Il m’a paru naturel dans un premier temps d’essayer de rassembler l’essentiel de ces écrits, comme un témoignage au fil du temps de l’analyse sans complaisance des évènements économiques et financiers et des alertes qu’elles inspiraient. Une première compilation des textes publiés entre 1998 et 2002 a ainsi été réalisée. Intitulée « Carnets de déroute », en référence au krach de la nouvelle économie, elle a été présentée sans succès à quelques éditeurs, probablement peu convaincus de l’utilité d’une approche à la fois historique et critique de ce qui paraissait alors encore comme un simple accident de parcours. « Rien n’est joué », telle était pourtant la conclusion de ce manuscrit, au plus bas de la crise des « technos », le 14 octobre 2002. Elle exprimait la conviction que cette crise et le rebond à venir n’étaient que les épisodes d’un vaste mouvement en 12cours. Il y aurait donc une suite à ce manuscrit, avec la détermination de tirer parti de cet échec littéraire pour en réussir, cette fois, la diffusion.
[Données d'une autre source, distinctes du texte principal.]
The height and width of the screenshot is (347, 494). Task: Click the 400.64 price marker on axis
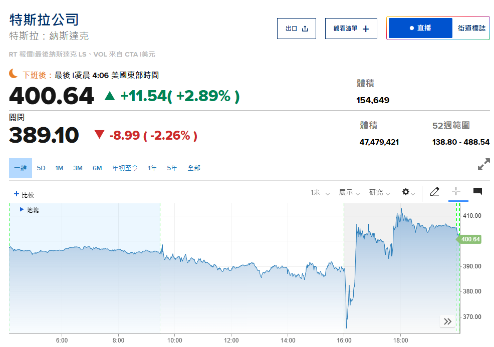(x=470, y=239)
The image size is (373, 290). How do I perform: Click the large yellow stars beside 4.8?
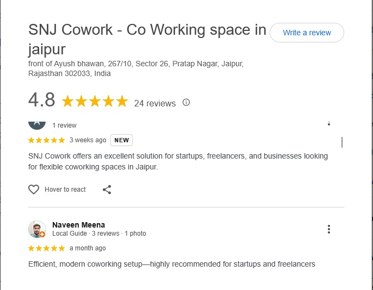pyautogui.click(x=95, y=102)
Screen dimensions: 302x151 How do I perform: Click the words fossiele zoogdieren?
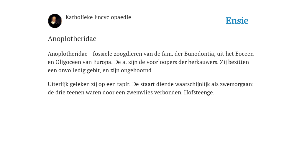[x=117, y=54]
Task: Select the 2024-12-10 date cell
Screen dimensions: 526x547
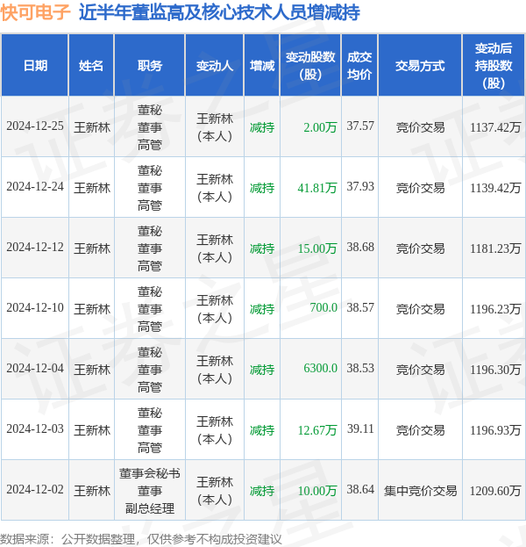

C’est donc cette suite qui voit le jour ici. Les évènements financiers qu’elle relate, d’une gravité égale à celle des années 1929-1932, offrent avec l’entrée des taux d’intérêt en territoire négatif, l’opportunité d’une critique radicale du modèle d’accumulation financière qui gouverne le monde depuis le début des années 1980. Phénomène strictement impensable il y a encore cinq ans et présenté dans le monde académique jusqu’à une période très récente comme irréalisable, l’abaissement des taux de rendement sous le zéro prend depuis 2012 la forme d’une avancée irrésistible, à la manière d’une glaciation. Seule réponse à la répétition des crises de marché et à la montée inexorable de l’endettement, cette évolution consacre l’aberration du capitalisme financier, par la négativité de la rémunération de l’épargne et donc du temps. Et ce n’est pas le moindre paradoxe que la disparition de la récompense du temps coïncide en ce début de xxie siècle avec la montée de l’incertitude radicale quant à l’avenir de l’humanité.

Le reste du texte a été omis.